We returned to the summit and ate our lunch as birds chirped and chipmunks scurried around. Finally, we started our descent back to the car.
Last fall, I told you about my trip to Mount Marcy in the Adirondacks. The trails were heavily eroded and overly-crowded with other hikers. This was not the case with Slide Mountain. We saw six other hikers on the entire trip and enjoyed the trails much better.
Slide Mountain has quite a history. John Burrows, the famous writer and naturalist, spent a lot of his time on that rocky summit. He loved the views and the tranquility that the higher peaks afford. There’s a plaque on the side of the upper rocks commemorating his works. It hangs beside a rocky overhang, where he often slept at night.

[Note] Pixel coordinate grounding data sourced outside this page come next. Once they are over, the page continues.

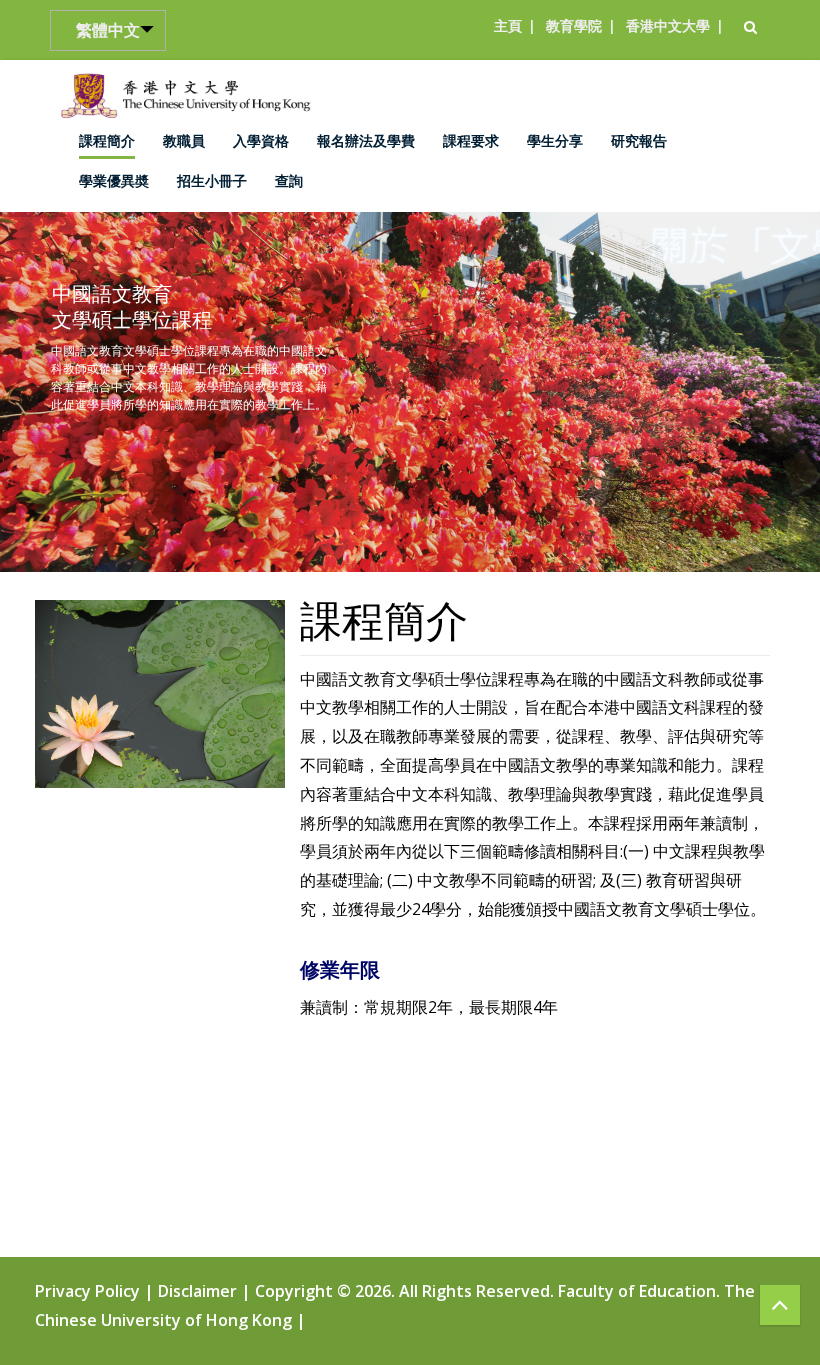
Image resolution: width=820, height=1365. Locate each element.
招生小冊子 (212, 180)
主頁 (508, 25)
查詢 (289, 180)
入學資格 (261, 140)
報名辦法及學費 (366, 140)
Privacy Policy (89, 1291)
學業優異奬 (114, 180)
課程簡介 (107, 140)
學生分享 (555, 140)
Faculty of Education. (639, 1291)
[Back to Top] (780, 1305)
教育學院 (574, 25)
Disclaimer (199, 1291)
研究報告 (639, 140)
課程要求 (471, 140)
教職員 (184, 140)
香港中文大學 (668, 25)
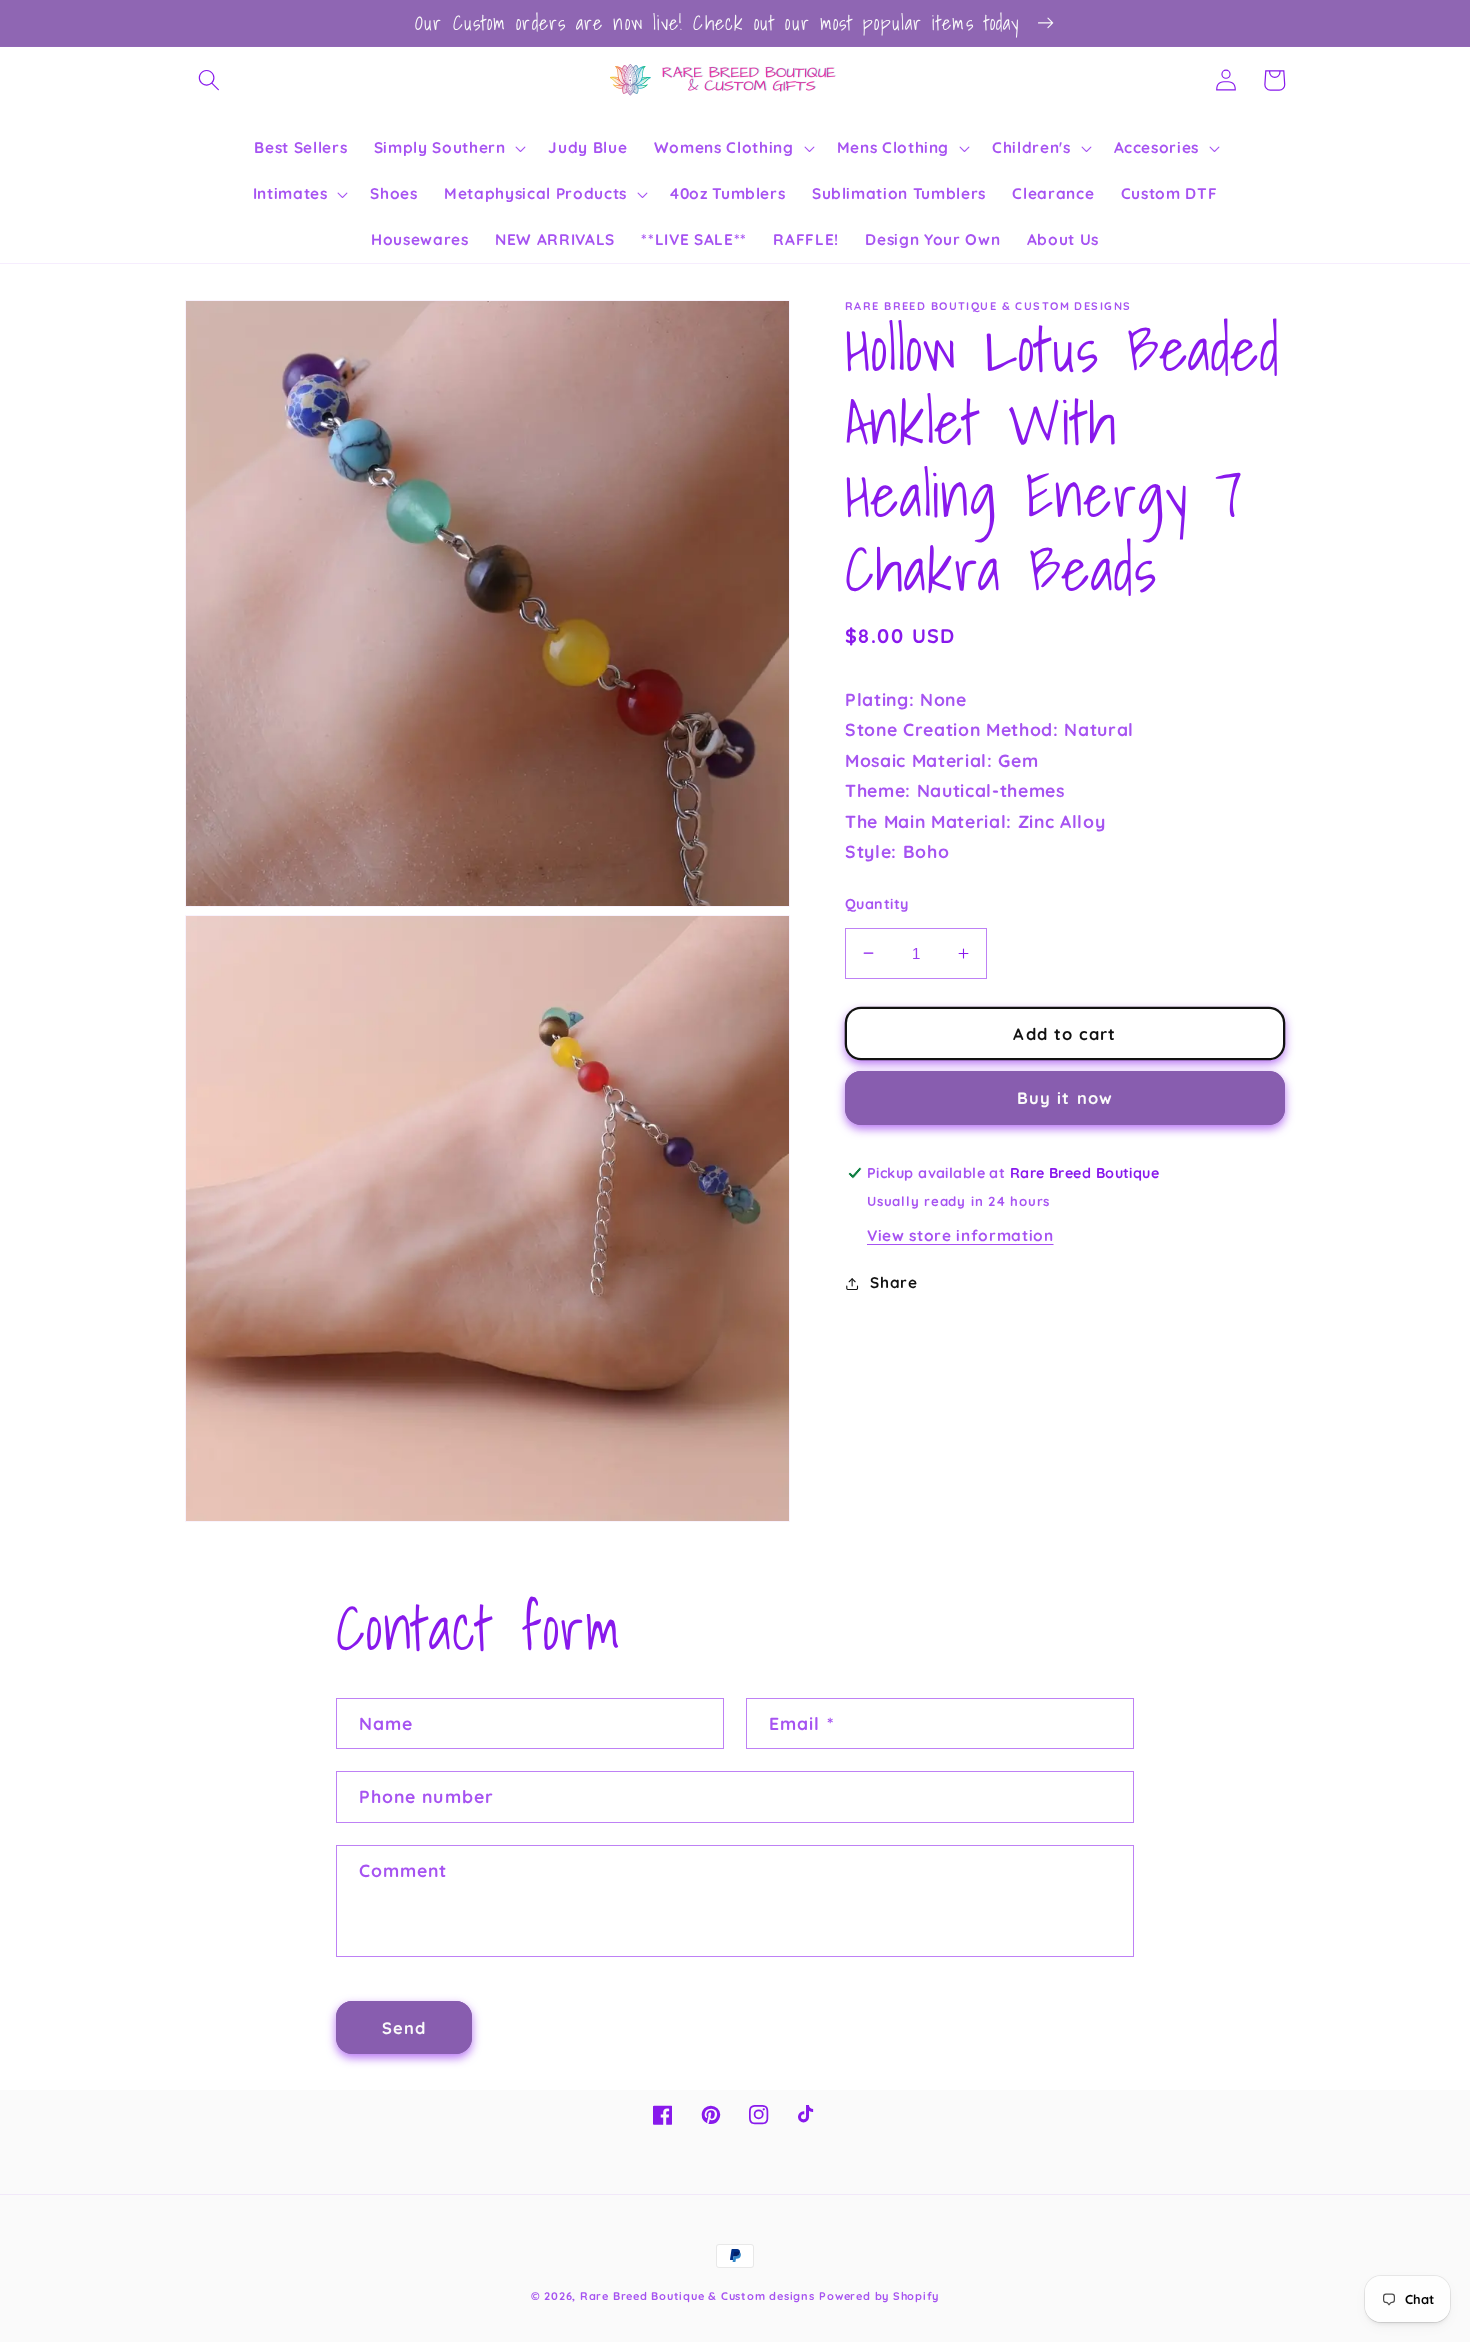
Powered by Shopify (879, 2296)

I know why he loved those sky-touching peaks. As the wind blows through the trees and I look out upon the surrounding mountains, I feel something special. There’s a mystical attraction that forever draws me back. It’s like a deep love that’s inexplicable and reaches clear to my soul.
For all the hikers and climbers, the fire towers in the mountains will be open this weekend and manned by volunteers as many programs are on tap. I’m told Smokey the Bear will even be there to meet the kids.
At 8 a.m. May 31, Mike Porter, an avid birder, will lead a hike to the Balsam Lake Mountain tower from the Millbrook Trailhead. You should see many species and share in his knowledge of the area.